Quanto ao inevitável confronto entre a Rússia e o Ocidente combinado, liderado pelos Estados Unidos, Martyanov chega ao cerne da questão. Esse confronto já ganhou escala global, e “se espalha por todos os domínios, dos oceanos mundiais até o espaço, abrangendo não apenas capacidades militares, mas também econômicas, financeiras e industriais”.
E, o que é de importância máxima, esse era o quadro operacional ao início da OME, que agora vem se tornando uma mistura tóxica de operação de contraterrorismo e Guerra Quente, potencialmente mais letal que a Guerra Fria 2.0.
Nesse ponto do livro, Martyanov parte para o confronto aberto, afirmando que, à medida que os fatos se desenvolvem, “a tão propagandeada supremacia dos Estados Unidos em termos de poderio militar convencional não passa de um blefe”.
O Hegêmona não conseguiria “lutar contra um oponente em iguais ou melhores condições e vencer essa luta”. Além de fazer os imitadores Brzezinski pirarem de vez, podemos imaginar o desespero do punhado de neocons equipados para entender ao menos uma equação matemática simples.
O único ângulo auspicioso em todo esse tumulto é a aparente relutância do Partido da Guerra dos Estados Unidos a “entrar em confronto aberto com a Rússia”. No entanto, o que resta é tão horrendo quanto uma Guerra Quente: a guerra híbrida do terror – tal como ilustrado pelo sinal verde dado a Kiev para o ataque indiscriminado a civis dentro da Federação Russa.
Quando o livro se aproxima de seu fim, é inevitável que a russofobia voltasse à tona: “O histórico militar da Rússia é revelador: essa nação, consistentemente, derrotou o melhor que o Ocidente poderia lançar contra ela nas horas mais cruciais”. O que é fonte de inveja mesclada a medo.
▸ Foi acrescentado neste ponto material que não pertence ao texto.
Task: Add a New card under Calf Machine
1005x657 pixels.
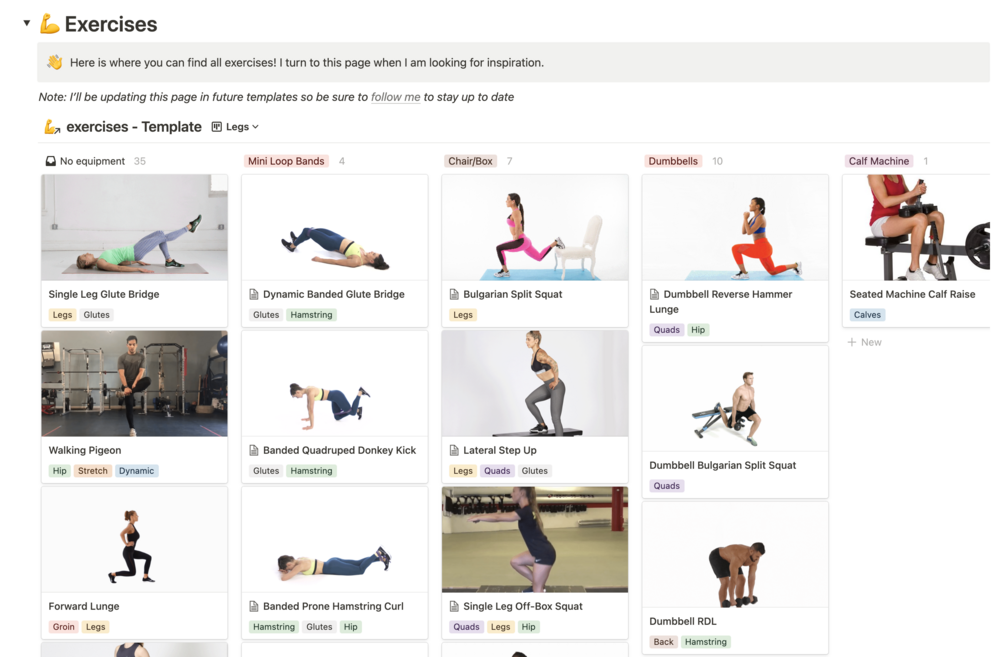Action: pyautogui.click(x=865, y=342)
Além do mais, a Rússia continuou Cristã Ortodoxa, o que só faz aumentar o ódio nunca mitigado das elites do Ocidente Coletivo.
Martyanov chega a uma formulação concisa e valiosíssima: “Especialmente depois de Trotsky ter sido exorcizado por Stalin”, a Rússia acabou evoluindo para uma “sociedade de valores morais basicamente conservadores”, em grande parte derivados do Cristianismo Ortodoxo, que faz parte de um ethos histórico não-Cruzado”.
O que quer que venha a acontecer a seguir, a russofobia simplesmente não será apagada da visão de mundo das “elites” anglo-americanas: a Rússia, na forma da União Soviética, derrotou a melhor força militar da história do Ocidente, e o simples fato de o Ocidente tentar reescrever essa história reivindicando para si a vitória, sem admitir o papel preponderante desempenhado pela URSS, revela não apenas uma agenda ideológica e péssima formação acadêmica, mas também um profundo e duradouro trauma”.
O trauma persiste, e agora se metastizou em um Novo Ciclo de Demência – exemplificado pela atual Guerra DO Terror e pelos planos da OTAN de tentar uma remixagem da Operação Barbarossa até 2030. Enquanto isso, “a humilhação geopolítica da OTAN permanece segredo para a maior parte dos estratos menos sofisticados do público ocidental”.
Essa é uma maneira diplomática de caracterizar a implacável lavagem cerebral e a imbecilização do Ocidente Coletivo pós-modernista e pós-cristão.
Nos dias do Império Romano, os latinos conseguiram transformar tudo em terra arrasada e declarar vitória. A crônica de Martyanov sobre o destino do Império Contemporâneo vira Tácito de ponta-cabeça: antes de conseguirem transformar tudo em terra arrasada, uma potência oponente infligirá a eles a inexorável derrota.